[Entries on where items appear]
"""

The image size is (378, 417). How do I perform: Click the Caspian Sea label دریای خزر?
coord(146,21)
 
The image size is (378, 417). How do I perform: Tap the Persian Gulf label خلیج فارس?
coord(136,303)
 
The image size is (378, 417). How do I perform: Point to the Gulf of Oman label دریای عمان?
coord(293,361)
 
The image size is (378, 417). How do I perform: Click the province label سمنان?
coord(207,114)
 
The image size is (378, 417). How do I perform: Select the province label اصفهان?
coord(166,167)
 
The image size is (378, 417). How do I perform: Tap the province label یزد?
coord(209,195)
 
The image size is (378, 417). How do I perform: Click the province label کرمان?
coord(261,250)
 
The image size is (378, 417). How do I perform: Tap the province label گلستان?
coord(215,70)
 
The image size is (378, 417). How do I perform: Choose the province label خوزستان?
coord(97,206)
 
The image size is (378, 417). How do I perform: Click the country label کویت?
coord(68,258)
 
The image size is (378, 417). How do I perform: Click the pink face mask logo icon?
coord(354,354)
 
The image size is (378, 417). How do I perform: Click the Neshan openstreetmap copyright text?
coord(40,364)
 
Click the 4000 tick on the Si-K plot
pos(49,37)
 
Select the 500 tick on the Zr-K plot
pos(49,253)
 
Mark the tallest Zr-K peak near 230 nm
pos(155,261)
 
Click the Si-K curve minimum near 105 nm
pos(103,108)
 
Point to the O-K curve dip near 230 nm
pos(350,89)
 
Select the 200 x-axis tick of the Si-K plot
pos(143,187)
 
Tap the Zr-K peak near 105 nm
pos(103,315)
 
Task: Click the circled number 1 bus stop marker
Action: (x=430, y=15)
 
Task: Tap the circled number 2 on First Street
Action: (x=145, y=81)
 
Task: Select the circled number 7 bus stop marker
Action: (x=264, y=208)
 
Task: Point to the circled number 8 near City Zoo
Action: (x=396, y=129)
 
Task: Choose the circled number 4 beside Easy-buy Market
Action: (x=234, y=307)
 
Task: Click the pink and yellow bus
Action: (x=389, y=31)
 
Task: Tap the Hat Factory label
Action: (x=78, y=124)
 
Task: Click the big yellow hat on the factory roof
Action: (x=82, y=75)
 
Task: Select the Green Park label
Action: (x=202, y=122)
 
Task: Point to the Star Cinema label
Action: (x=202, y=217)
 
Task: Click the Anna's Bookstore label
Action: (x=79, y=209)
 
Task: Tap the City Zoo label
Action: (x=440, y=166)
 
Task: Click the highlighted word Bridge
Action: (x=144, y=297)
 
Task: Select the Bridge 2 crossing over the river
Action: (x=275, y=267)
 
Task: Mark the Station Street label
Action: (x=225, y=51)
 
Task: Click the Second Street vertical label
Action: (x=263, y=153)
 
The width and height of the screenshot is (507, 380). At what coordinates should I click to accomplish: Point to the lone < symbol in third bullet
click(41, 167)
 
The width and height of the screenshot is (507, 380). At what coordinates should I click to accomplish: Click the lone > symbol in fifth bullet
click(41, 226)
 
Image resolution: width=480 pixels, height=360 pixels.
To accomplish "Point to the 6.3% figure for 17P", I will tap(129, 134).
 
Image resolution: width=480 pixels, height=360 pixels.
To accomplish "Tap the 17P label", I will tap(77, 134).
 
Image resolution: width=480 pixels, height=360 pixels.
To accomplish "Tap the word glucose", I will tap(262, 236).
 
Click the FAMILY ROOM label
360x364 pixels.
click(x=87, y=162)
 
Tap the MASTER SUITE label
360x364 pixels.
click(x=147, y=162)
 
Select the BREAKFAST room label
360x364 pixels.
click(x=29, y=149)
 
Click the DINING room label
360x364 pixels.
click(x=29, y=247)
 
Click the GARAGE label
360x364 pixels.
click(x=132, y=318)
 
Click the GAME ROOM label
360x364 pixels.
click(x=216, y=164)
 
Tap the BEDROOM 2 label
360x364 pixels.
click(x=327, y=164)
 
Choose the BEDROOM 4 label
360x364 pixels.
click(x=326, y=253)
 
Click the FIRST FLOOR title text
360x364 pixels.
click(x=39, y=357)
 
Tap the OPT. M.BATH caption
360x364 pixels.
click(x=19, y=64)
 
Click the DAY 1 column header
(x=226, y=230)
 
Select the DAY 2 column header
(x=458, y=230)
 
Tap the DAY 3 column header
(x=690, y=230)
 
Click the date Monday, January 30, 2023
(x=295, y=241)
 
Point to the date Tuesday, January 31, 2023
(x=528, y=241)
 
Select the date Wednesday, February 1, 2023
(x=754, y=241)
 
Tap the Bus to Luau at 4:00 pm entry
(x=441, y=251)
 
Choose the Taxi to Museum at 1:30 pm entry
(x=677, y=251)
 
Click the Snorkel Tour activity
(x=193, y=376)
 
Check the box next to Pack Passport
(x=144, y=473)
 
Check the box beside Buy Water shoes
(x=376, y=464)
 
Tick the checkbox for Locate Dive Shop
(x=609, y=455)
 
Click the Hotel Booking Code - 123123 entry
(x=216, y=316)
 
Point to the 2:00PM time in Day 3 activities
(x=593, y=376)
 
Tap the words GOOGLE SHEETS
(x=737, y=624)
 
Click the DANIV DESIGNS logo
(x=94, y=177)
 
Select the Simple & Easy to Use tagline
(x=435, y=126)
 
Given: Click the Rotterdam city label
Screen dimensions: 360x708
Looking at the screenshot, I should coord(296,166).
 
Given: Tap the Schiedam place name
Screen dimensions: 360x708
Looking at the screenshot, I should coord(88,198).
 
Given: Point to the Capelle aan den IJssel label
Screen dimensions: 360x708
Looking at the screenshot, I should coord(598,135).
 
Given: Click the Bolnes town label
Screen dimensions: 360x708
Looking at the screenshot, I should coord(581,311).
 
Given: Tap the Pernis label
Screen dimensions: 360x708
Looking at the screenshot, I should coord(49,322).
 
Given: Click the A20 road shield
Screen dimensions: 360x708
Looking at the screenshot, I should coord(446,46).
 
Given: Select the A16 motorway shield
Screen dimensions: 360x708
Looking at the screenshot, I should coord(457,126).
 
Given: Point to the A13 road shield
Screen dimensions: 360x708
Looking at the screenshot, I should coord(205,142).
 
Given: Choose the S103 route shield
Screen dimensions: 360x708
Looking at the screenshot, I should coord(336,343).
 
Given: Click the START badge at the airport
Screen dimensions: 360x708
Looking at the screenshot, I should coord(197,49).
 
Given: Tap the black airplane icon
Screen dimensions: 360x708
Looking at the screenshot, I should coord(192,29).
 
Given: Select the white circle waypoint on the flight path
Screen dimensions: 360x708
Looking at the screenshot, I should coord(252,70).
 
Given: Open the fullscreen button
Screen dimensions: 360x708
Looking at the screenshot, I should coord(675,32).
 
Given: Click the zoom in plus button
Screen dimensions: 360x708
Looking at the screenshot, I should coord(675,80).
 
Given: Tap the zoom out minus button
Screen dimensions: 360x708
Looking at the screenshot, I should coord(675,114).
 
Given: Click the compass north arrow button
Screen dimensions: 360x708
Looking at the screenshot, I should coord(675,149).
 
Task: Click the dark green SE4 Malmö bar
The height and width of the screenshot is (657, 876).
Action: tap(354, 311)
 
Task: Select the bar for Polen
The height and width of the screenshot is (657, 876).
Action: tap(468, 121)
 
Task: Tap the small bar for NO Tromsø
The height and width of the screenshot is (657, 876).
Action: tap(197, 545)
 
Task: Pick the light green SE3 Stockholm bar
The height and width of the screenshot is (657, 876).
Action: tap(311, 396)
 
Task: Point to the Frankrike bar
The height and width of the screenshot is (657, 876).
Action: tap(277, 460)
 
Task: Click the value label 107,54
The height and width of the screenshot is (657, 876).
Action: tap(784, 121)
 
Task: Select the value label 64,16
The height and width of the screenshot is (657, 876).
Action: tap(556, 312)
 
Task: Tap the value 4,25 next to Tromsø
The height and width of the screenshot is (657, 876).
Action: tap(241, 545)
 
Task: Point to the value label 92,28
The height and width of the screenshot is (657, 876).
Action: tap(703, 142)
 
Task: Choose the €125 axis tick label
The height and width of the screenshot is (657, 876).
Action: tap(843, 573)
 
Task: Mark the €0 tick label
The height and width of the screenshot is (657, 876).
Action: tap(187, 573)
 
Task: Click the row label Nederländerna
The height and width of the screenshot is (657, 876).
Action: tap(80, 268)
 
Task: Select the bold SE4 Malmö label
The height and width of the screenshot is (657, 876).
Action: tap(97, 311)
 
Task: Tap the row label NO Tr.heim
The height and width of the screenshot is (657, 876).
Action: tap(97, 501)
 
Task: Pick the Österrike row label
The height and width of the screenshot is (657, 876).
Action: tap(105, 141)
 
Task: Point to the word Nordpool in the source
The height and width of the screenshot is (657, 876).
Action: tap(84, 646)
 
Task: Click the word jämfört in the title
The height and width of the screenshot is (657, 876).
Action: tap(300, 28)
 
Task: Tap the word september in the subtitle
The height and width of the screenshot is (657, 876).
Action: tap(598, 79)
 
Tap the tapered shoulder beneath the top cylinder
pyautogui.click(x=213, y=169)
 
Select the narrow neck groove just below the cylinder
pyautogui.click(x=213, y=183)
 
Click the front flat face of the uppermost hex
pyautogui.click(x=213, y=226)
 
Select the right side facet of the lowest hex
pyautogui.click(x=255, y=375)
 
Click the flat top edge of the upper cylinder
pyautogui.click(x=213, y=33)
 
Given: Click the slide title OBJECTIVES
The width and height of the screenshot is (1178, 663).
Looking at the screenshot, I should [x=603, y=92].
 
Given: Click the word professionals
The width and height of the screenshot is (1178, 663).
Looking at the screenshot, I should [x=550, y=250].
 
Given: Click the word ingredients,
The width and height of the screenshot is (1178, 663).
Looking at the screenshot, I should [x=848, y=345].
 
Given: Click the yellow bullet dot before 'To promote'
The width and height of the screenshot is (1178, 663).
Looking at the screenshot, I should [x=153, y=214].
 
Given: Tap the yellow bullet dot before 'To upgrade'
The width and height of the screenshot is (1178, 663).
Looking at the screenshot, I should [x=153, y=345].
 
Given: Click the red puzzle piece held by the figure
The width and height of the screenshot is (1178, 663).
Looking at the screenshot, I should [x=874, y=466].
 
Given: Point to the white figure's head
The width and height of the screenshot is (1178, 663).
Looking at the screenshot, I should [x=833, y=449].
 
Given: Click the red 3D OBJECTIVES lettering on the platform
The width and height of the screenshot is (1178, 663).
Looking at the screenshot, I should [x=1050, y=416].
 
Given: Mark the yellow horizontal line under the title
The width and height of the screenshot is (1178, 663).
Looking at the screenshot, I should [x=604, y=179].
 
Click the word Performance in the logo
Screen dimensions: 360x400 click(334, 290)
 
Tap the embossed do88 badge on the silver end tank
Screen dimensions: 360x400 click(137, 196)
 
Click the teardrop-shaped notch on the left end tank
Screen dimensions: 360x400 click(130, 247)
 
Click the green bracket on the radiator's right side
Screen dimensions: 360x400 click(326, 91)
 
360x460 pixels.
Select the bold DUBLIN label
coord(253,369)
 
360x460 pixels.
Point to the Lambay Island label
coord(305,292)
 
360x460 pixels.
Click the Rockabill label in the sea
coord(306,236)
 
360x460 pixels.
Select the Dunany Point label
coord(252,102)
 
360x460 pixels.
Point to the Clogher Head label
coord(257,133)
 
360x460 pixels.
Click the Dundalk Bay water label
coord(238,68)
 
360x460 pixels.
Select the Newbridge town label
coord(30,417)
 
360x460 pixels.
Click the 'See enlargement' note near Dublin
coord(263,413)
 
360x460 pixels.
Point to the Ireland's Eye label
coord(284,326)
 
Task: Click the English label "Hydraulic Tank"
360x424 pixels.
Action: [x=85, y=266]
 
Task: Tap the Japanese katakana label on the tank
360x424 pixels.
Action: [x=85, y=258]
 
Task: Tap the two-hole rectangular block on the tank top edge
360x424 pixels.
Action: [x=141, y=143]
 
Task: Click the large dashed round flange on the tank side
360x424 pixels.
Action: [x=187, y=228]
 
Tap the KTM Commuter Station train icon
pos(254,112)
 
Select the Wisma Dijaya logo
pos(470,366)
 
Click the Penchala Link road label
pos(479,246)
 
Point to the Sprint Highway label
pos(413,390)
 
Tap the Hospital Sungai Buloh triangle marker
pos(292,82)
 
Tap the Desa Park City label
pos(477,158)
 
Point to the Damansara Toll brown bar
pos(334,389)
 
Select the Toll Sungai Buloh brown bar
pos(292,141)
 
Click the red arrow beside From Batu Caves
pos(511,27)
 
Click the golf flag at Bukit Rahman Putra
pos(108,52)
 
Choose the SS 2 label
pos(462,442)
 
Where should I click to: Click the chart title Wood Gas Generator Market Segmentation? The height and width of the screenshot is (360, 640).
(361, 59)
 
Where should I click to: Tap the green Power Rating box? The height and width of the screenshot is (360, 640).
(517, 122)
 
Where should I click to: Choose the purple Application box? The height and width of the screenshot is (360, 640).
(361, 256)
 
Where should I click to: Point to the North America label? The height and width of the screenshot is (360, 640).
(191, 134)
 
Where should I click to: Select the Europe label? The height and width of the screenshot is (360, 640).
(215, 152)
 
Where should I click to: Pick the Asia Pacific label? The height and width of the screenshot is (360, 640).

"""

# WHAT YOU WILL DO
Copy the records above word for word, from the line with "Task: Select the Green Park label" to the line with "(x=677, y=251)", including both of those lines.

# EXERCISE SOLUTION
Task: Select the Green Park label
Action: (x=202, y=122)
 
Task: Point to the Star Cinema label
Action: (x=202, y=217)
 
Task: Click the Anna's Bookstore label
Action: (x=79, y=209)
 
Task: Tap the City Zoo label
Action: (x=440, y=166)
 
Task: Click the highlighted word Bridge
Action: (x=144, y=297)
 
Task: Select the Bridge 2 crossing over the river
Action: (x=275, y=267)
 
Task: Mark the Station Street label
Action: (x=225, y=51)
 
Task: Click the Second Street vertical label
Action: (x=263, y=153)
 
The width and height of the screenshot is (507, 380). At what coordinates should I click to accomplish: Point to the lone < symbol in third bullet
click(41, 167)
 
The width and height of the screenshot is (507, 380). At what coordinates should I click to accomplish: Click the lone > symbol in fifth bullet
click(41, 226)
 
Image resolution: width=480 pixels, height=360 pixels.
To accomplish "Point to the 6.3% figure for 17P", I will tap(129, 134).
 
Image resolution: width=480 pixels, height=360 pixels.
To accomplish "Tap the 17P label", I will tap(77, 134).
 
Image resolution: width=480 pixels, height=360 pixels.
To accomplish "Tap the word glucose", I will tap(262, 236).
 
Click the FAMILY ROOM label
360x364 pixels.
click(x=87, y=162)
 
Tap the MASTER SUITE label
360x364 pixels.
click(x=147, y=162)
 
Select the BREAKFAST room label
360x364 pixels.
click(x=29, y=149)
 
Click the DINING room label
360x364 pixels.
click(x=29, y=247)
 
Click the GARAGE label
360x364 pixels.
click(x=132, y=318)
 
Click the GAME ROOM label
360x364 pixels.
click(x=216, y=164)
 
Tap the BEDROOM 2 label
360x364 pixels.
click(x=327, y=164)
 
Choose the BEDROOM 4 label
360x364 pixels.
click(x=326, y=253)
 
Click the FIRST FLOOR title text
360x364 pixels.
click(x=39, y=357)
 
Tap the OPT. M.BATH caption
360x364 pixels.
click(x=19, y=64)
 
Click the DAY 1 column header
(x=226, y=230)
 
Select the DAY 2 column header
(x=458, y=230)
 
Tap the DAY 3 column header
(x=690, y=230)
 
Click the date Monday, January 30, 2023
(x=295, y=241)
 
Point to the date Tuesday, January 31, 2023
(x=528, y=241)
 
Select the date Wednesday, February 1, 2023
(x=754, y=241)
 
Tap the Bus to Luau at 4:00 pm entry
(x=441, y=251)
 
Choose the Taxi to Museum at 1:30 pm entry
(x=677, y=251)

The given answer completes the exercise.